Another approach is associate a latch with each column (transaction) and use it to protect the column. Now, extra care must be taken to make sure that whenever you “modify” something at the intersection of a given row (resource) and column (transaction) you obtain both latches: for the shard and for the transaction. What exactly counts as “modification” is a difficult subject, but surely if we want to entirely remove or introduce a lock object we should let the transaction and corresponding queue know about it. As is common theme by now, latching two things requires some care to avoid deadlocks. Therefore InnoDB uses a rule that queue-related latches (“rows”) should be taken before transaction latches (“columns”). In principle, the rule could be opposite. Either way there is a serious problem to overcome, which is one of the following two

  • how can I efficiently iterate over all locks of my transaction, if I have to latch the shards containing the locks first, but I don’t know yet in which shards locks of my transaction are because I can’t access list of my transactions locks until I latch it?
  • how can I efficiently grant a lock to a transaction if sorting all waiters requires me to latch the shard first, but the granting the lock requires latching the transaction picked as the winner?

Both seem like chicken-and-egg problems, and you always have at least one of these problems no matter which rule you pick: “rows” before “columns” makes the first one difficult, “columns” before “rows” makes the second harder.

Currently InnoDB favours the approach in which “rows” are latched before “columns”, which means the problem to tackle is “how to iterate over all locks of the transaction to release all of them?”. At the hand-waving level, the idea is to first latch the “column” and perform a read-only scan over transaction locks, where for each lock we note down the shard it belongs to, temporarily release the transaction’s latch, latch the shard, and reacquire transaction’s latch. After double-checking that the lock object hasn’t changed, and the list hasn’t changed, we can safely proceed holding both the “column” and “row” latches to process the lock.
The most common operation on the lock performed here is to release it. To release the lock using CATS algorithm we will sort the lock’s queue (which is safe, as we’ve already latched it’s shard) and grant locks to one or more transactions (which requires temporarily latching their transaction’s “columns”, which doesn’t violate the rule that “columns” should be latched after “rows”).
Once the lock is processed, we release the shard’s latch, and move to next lock on transaction’s list.
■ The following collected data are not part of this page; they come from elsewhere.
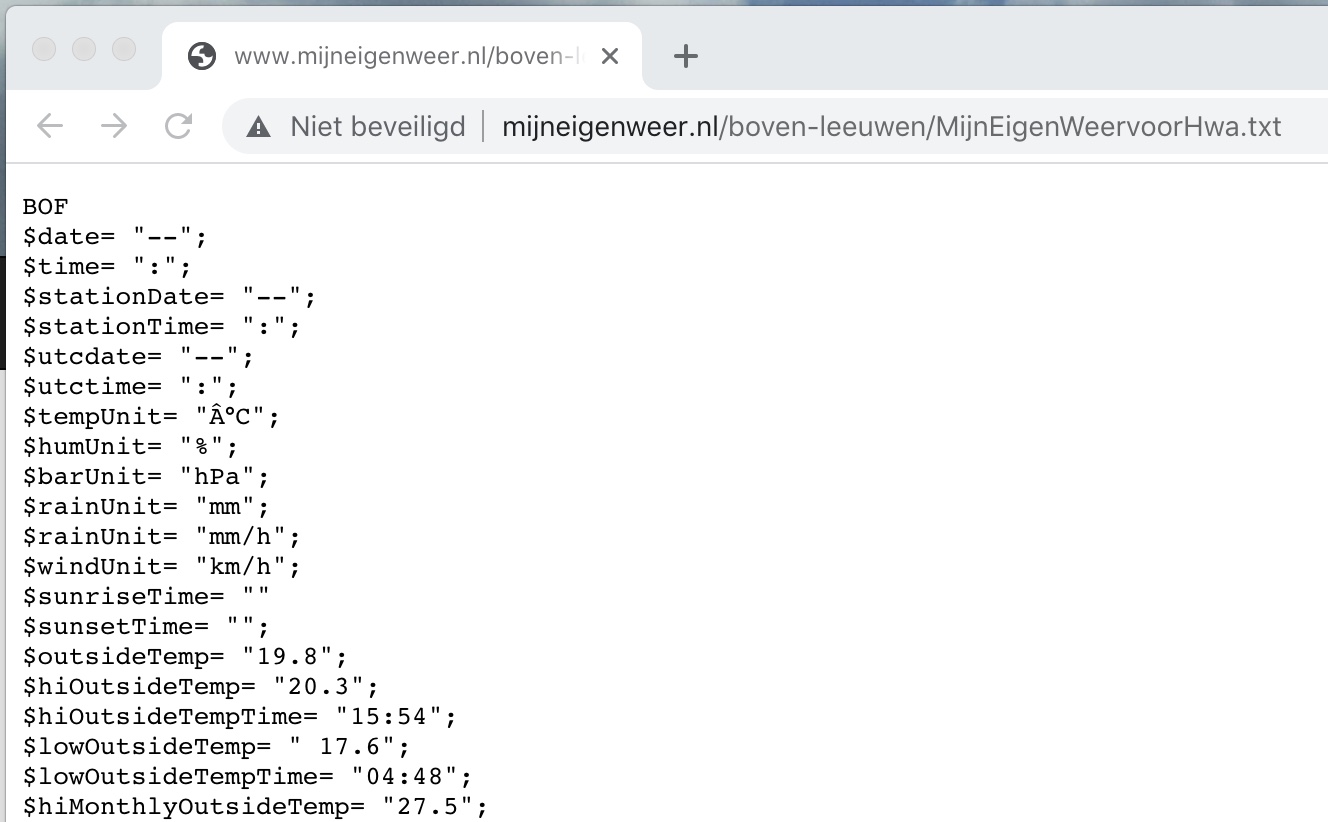Click the forward navigation arrow

[x=114, y=126]
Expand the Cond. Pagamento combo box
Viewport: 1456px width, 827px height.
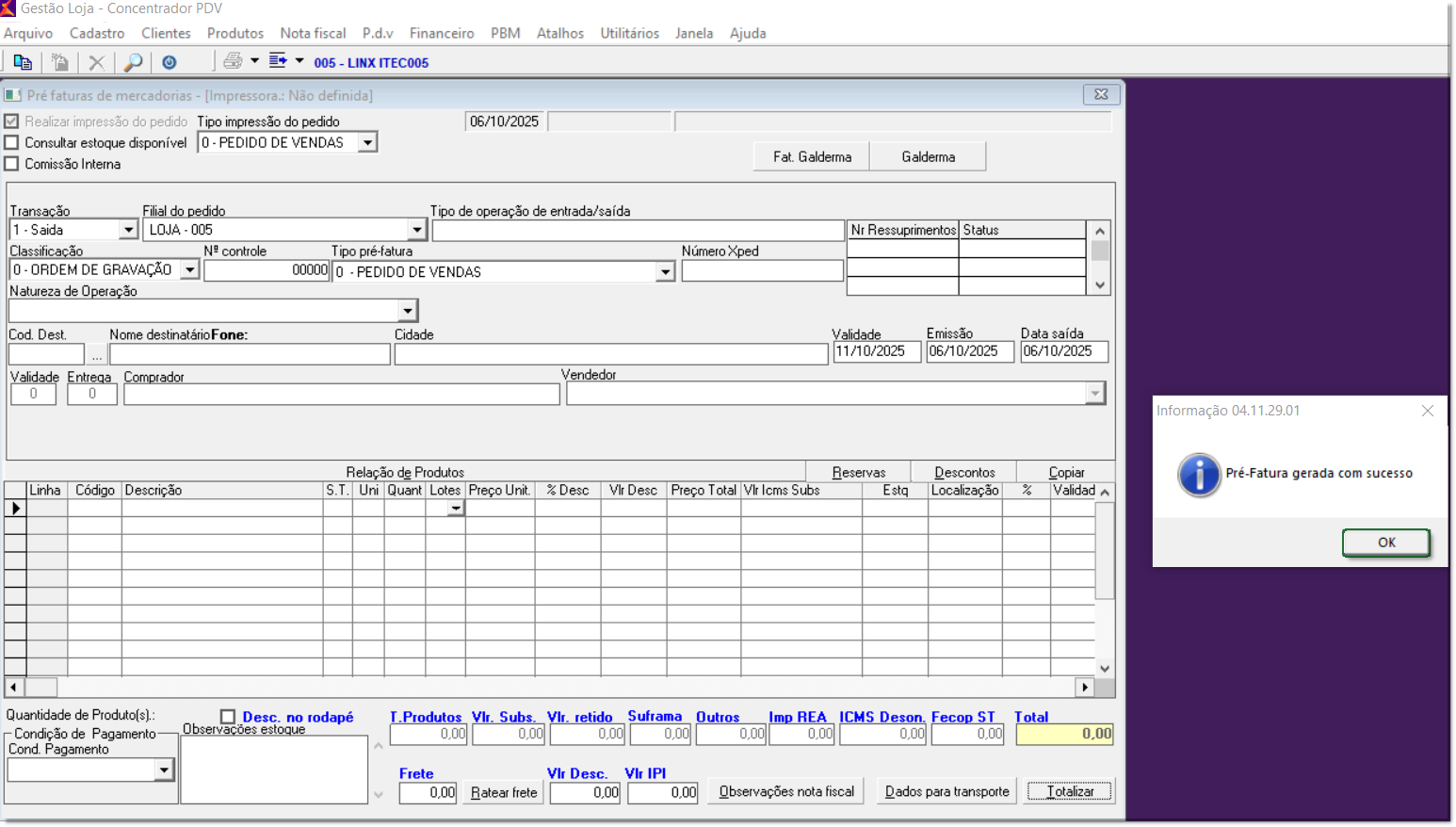point(164,770)
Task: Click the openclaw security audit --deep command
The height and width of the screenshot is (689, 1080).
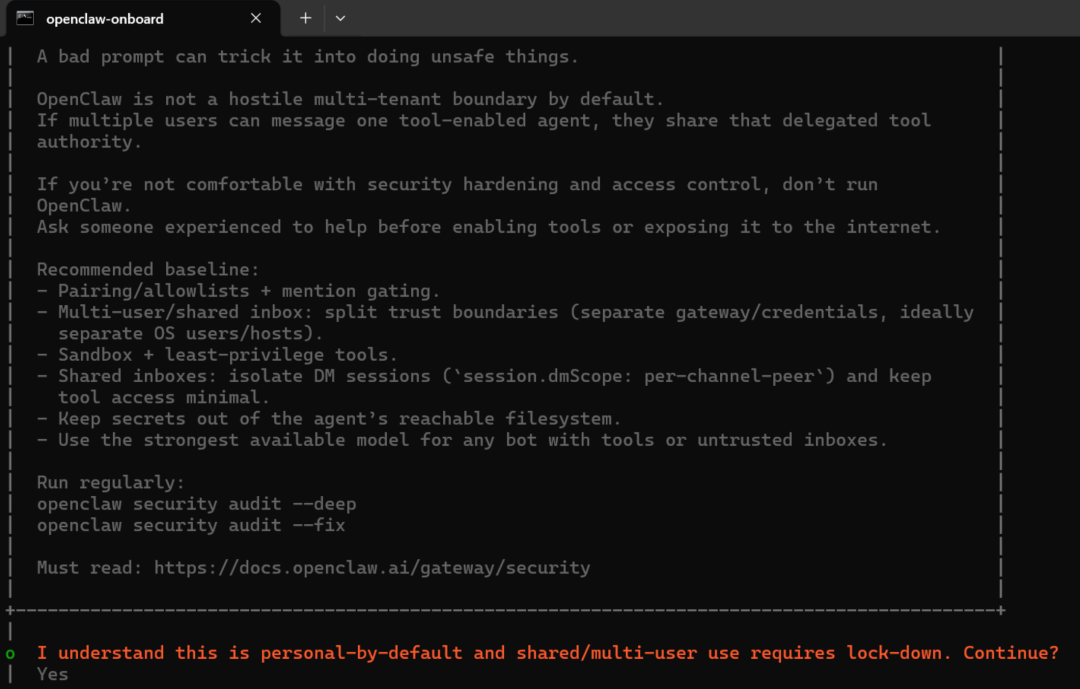Action: (x=196, y=504)
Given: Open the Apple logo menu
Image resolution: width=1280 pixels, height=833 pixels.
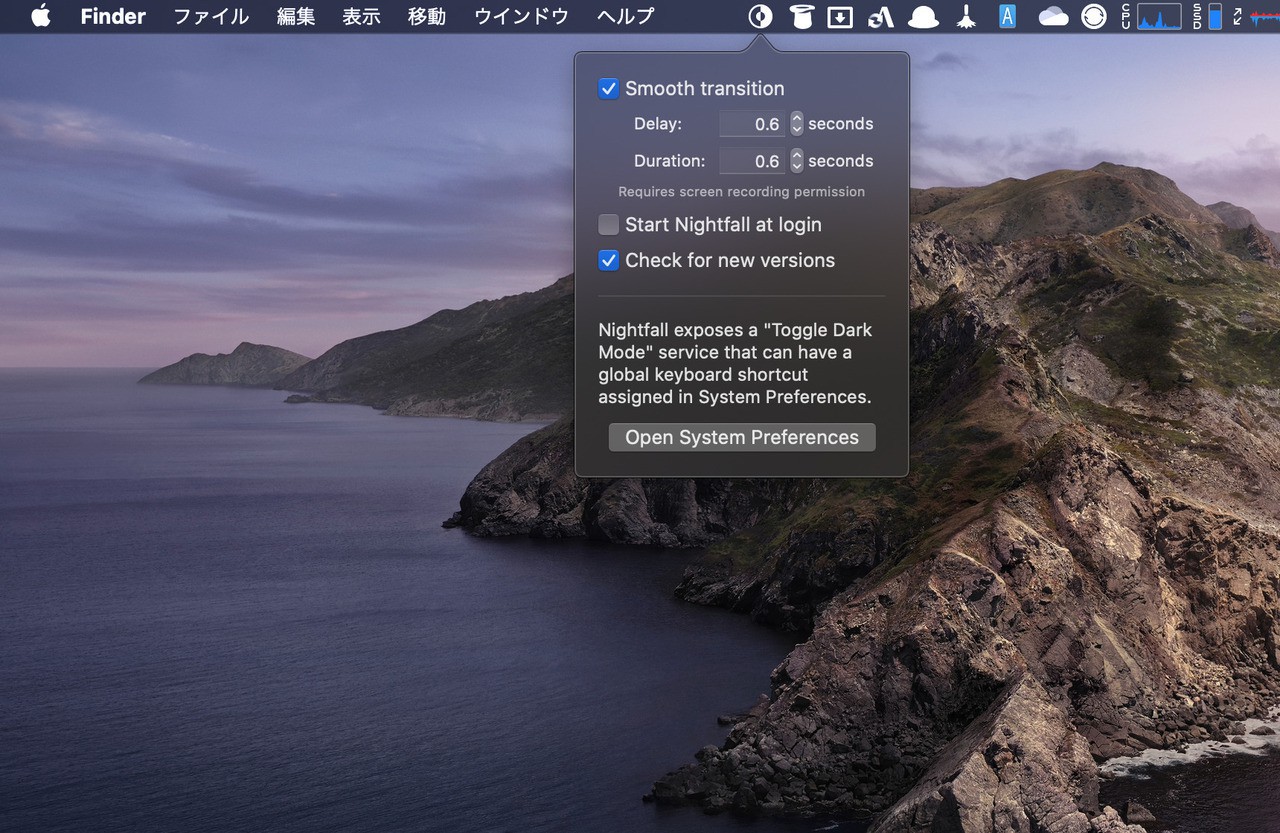Looking at the screenshot, I should pos(41,16).
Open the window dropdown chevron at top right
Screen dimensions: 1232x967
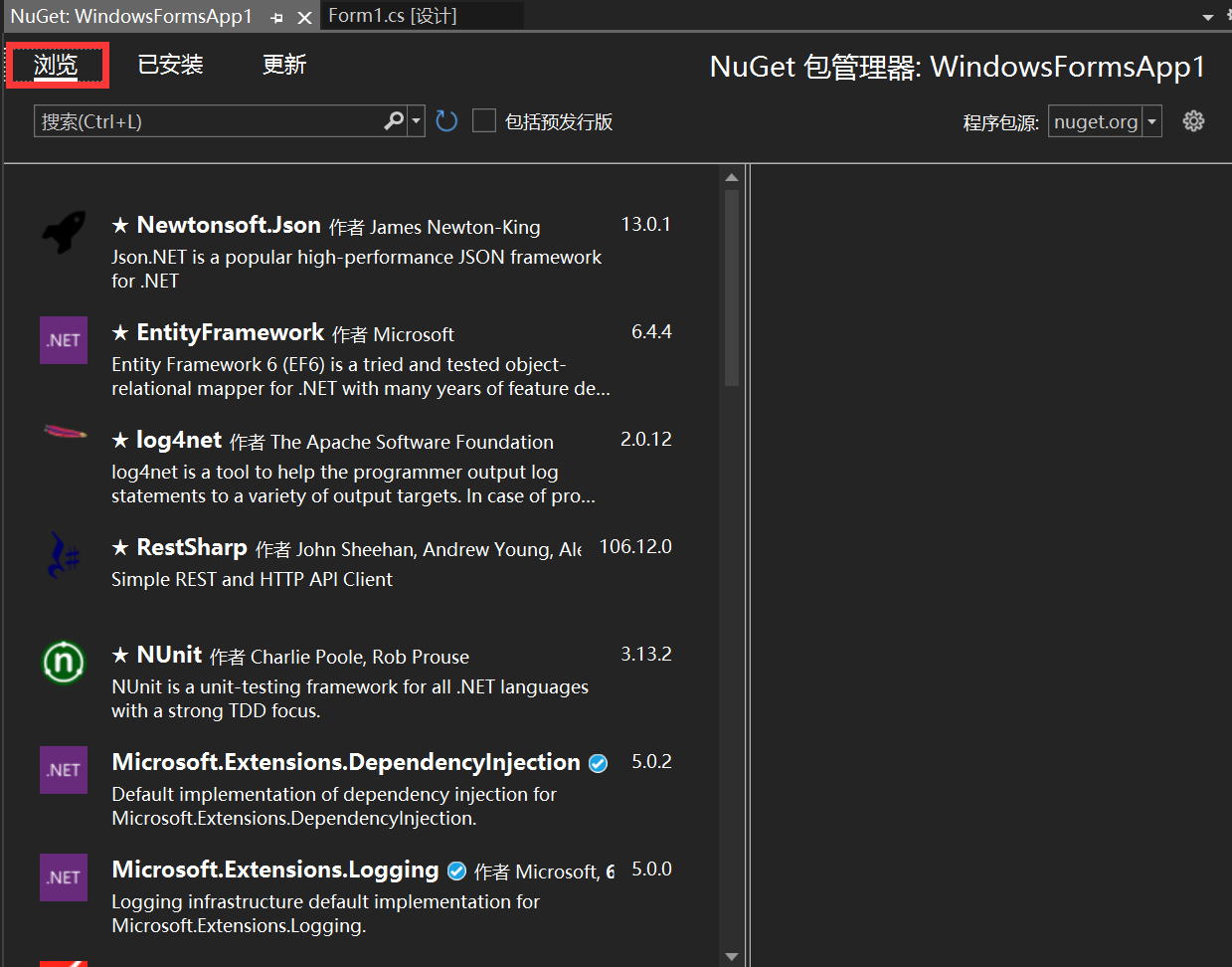[1206, 16]
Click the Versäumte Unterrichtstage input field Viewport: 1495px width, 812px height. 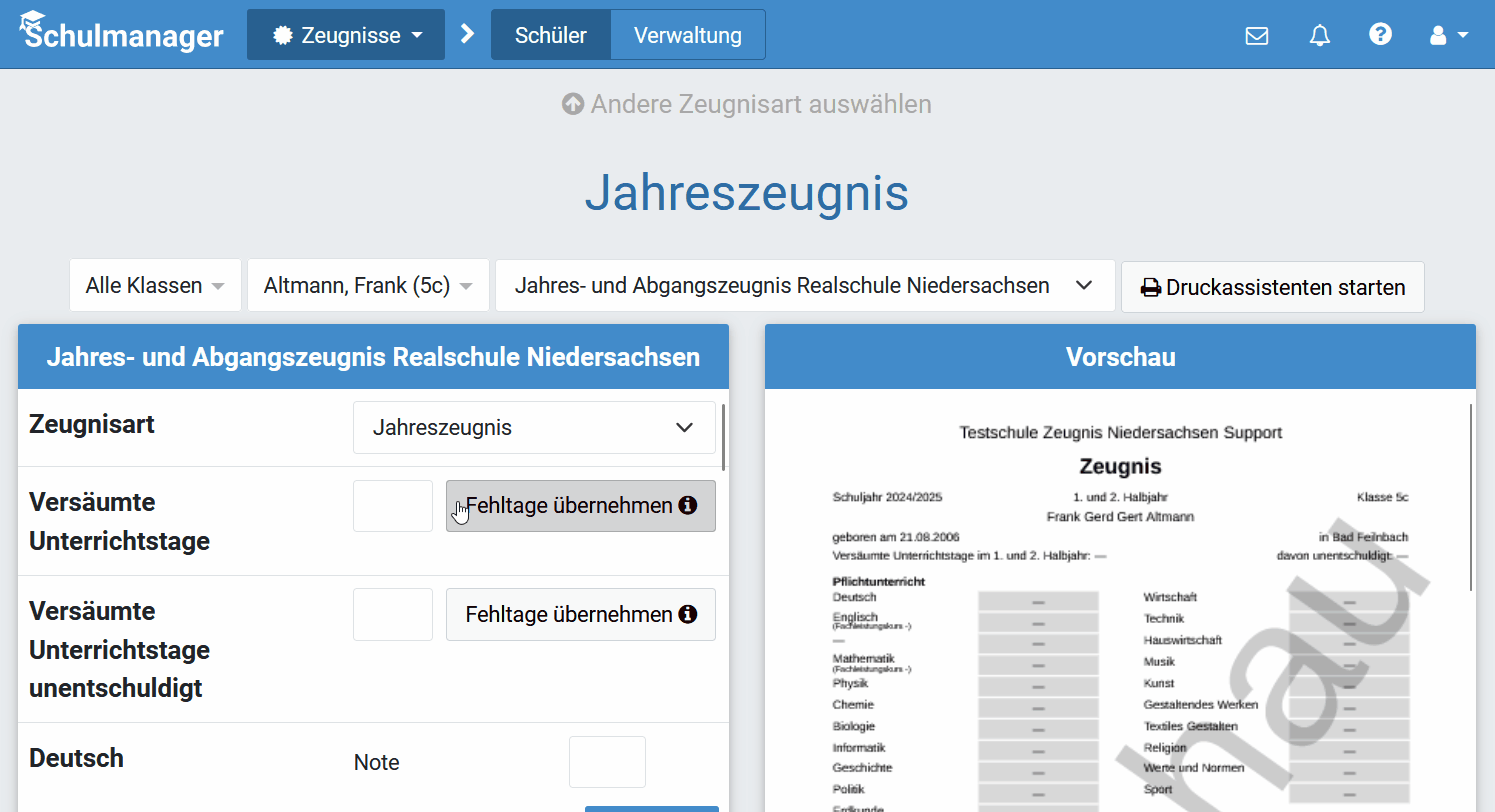392,506
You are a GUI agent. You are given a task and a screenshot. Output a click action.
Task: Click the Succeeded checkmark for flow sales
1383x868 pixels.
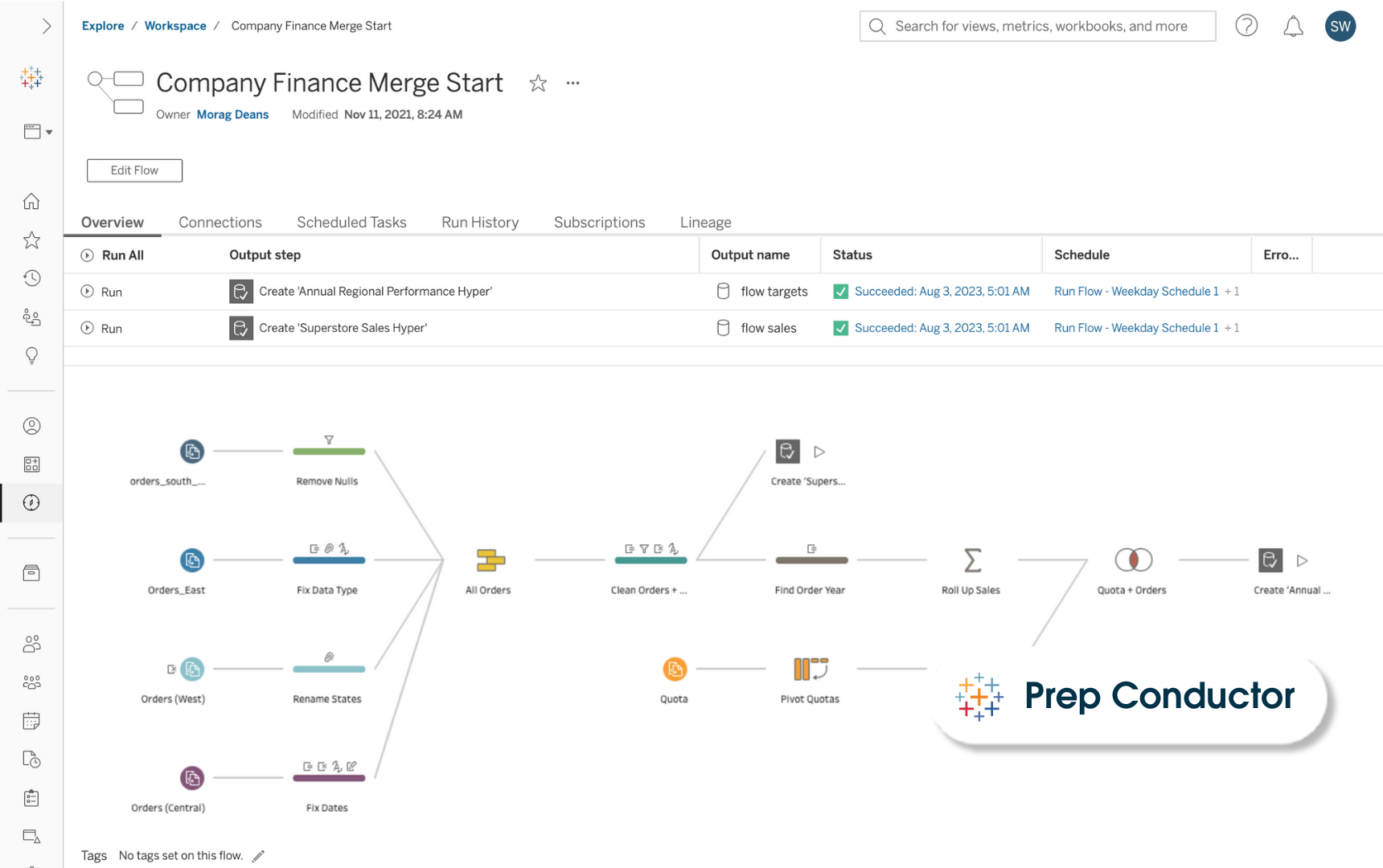(840, 328)

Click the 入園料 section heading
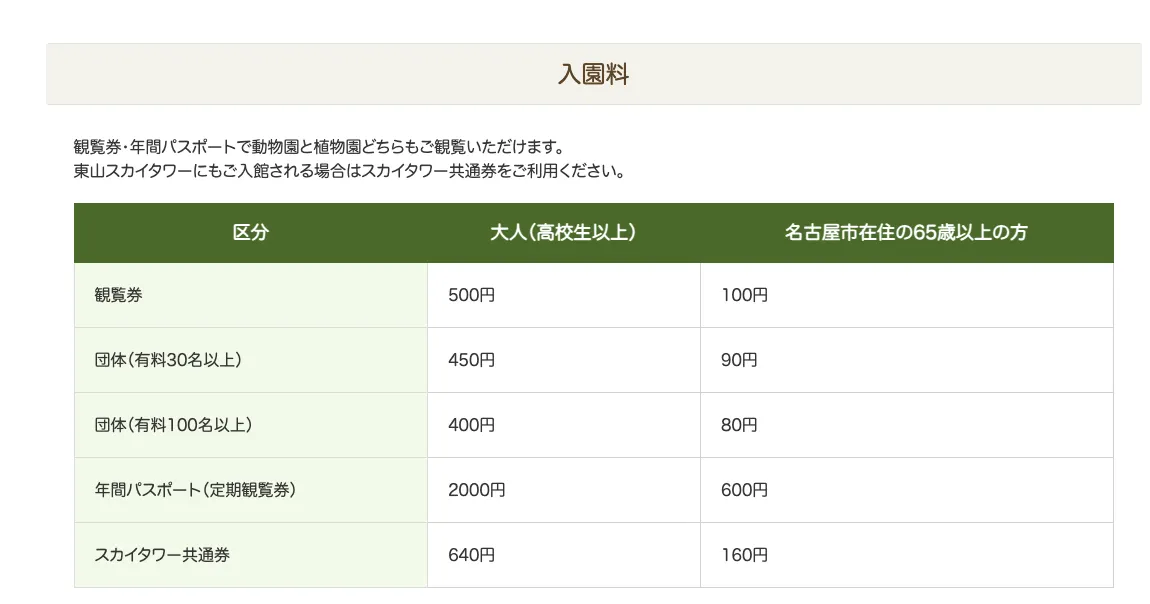(x=593, y=75)

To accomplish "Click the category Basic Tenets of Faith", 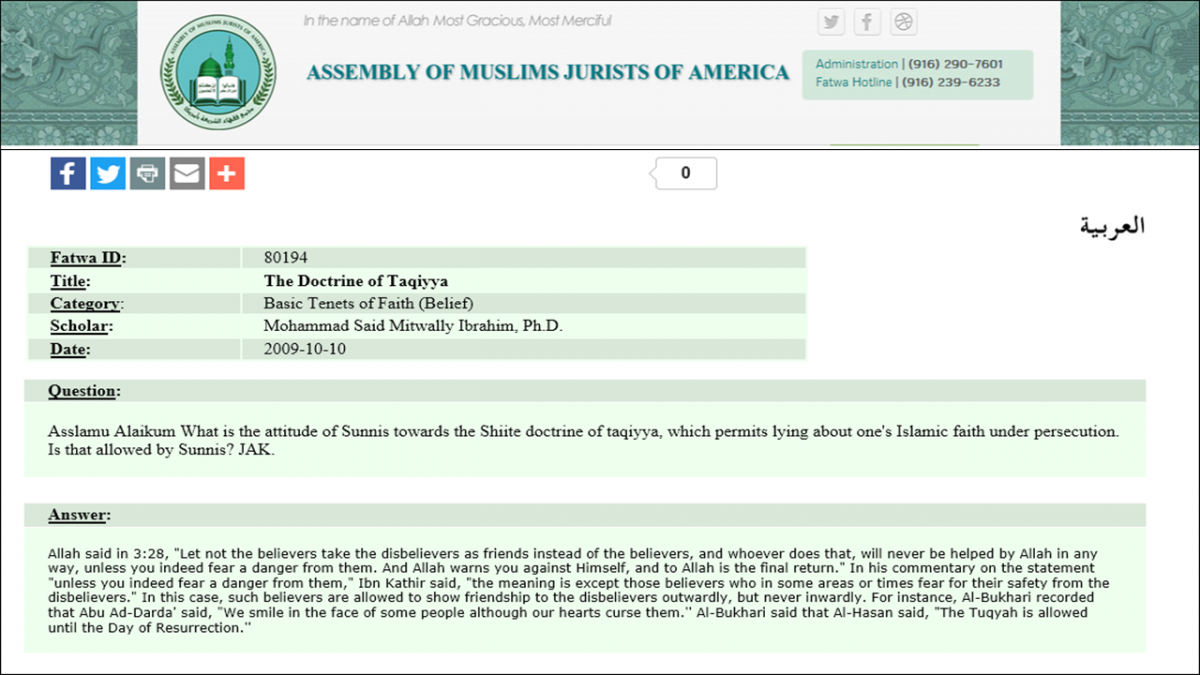I will point(368,303).
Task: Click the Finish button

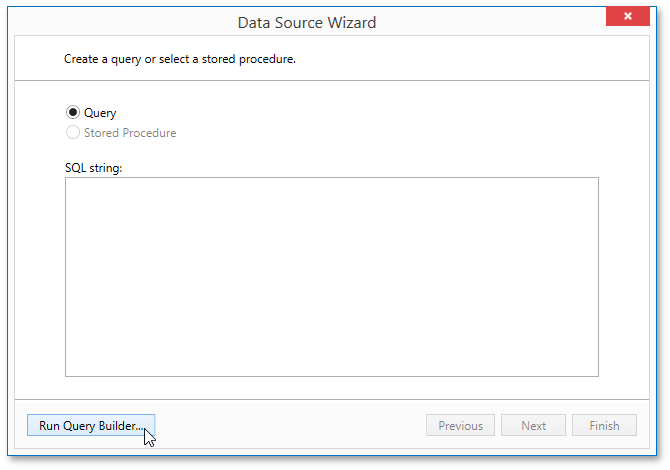Action: [604, 426]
A curious reader might notice a potential for low-level deadlock when one transaction commits and the lock is being granted to another: the thread already holds latch on first transaction’s “column” when requesting latch for another. Our favourite remedy for this so far was to ensure some agreed upon ordering and argue that such latches are always taken according to this order. Yet this doesn’t give much hope in our scenario: why expect that transaction being granted the lock has address, id, or whatever “larger” than ours? What order could we use here?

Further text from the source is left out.